The great thing about fork competition is that no matter how they compete, if you own bitcoin early on, you automatically own all of the forks. Remember what I said above about the essential property of “storing wealth”, only bifurcation competition can have both competition and safe and stable storage of wealth; And currency competition (ETH, LTC, XRP, Dash….) , cannot store wealth.

So, if cryptocurrency is going to be the world’s currency, then the right competition is going to have to be a bifurcation; The correct currency must be bitcoin. At present, I think BCH is the only correct currency.

Money has been replaced numerous times in different forms in history, which does not prevent people from continuing to use it. It’s simple: if a currency loses value and the market no longer holds its value, change it. I believe that in the future the mainstream should be some kind of optimal currency. But the currency is not necessarily permanent.

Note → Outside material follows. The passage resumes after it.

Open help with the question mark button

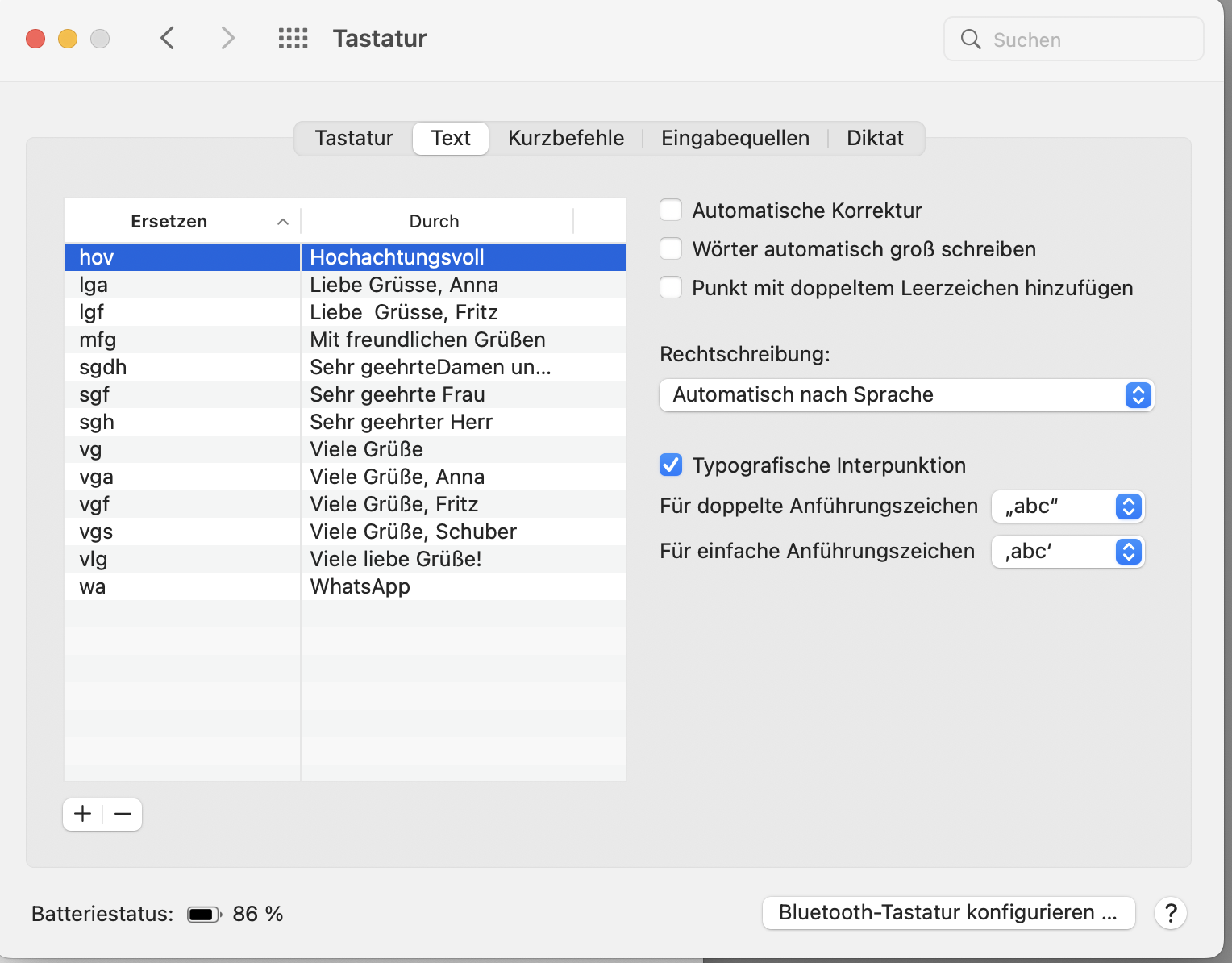tap(1170, 913)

It can be replaced in form, such as bitcoin to replace gold and paper money, no problem. However, it cannot be the same form of inter-currency substitution, such as ETH or LTC replacing Bitcoin, because this is determined by the nature of cryptocurrencies. That is, it can be a next-generation currency situation like cryptocurrency replacing a next-generation currency situation like paper money, not a next-generation currency situation like LTC replacing a next-generation currency situation like BTC.

It’s not impossible to replace Bitcoin, but not in the form of cryptocurrency, but in a more advanced form that is not currently imagined or invented by the current generation of cryptocurrencies, perhaps decades or even centuries from now.

Netizens refuted: BTC in the final analysis or continue to PoW irreversible ledger, you can not guarantee that the future is not better realization. Fiat money based on government debt is never guaranteed to be replaced.

Pow essentially contains a basic philosophical concept: no pain, no gain. I personally think this is a universal principle, a fundamental law of the universe. So the POW that conforms to this principle is the most reasonable and will go to the end. Other POS and DPOS I don’t think will go far and will fail or at least shrink dramatically.

For a more detailed explanation, see my Weibo: https://weibo.com/1682192950/Fuq1yDHQy?type=comment https://weibo.com/1682192950/FpnZag4bT?type=comment

The above explanation is why 97% of my assets are in BCH. In the end, this global redistribution of wealth will be a bust for you if you are long and heavy in other currencies.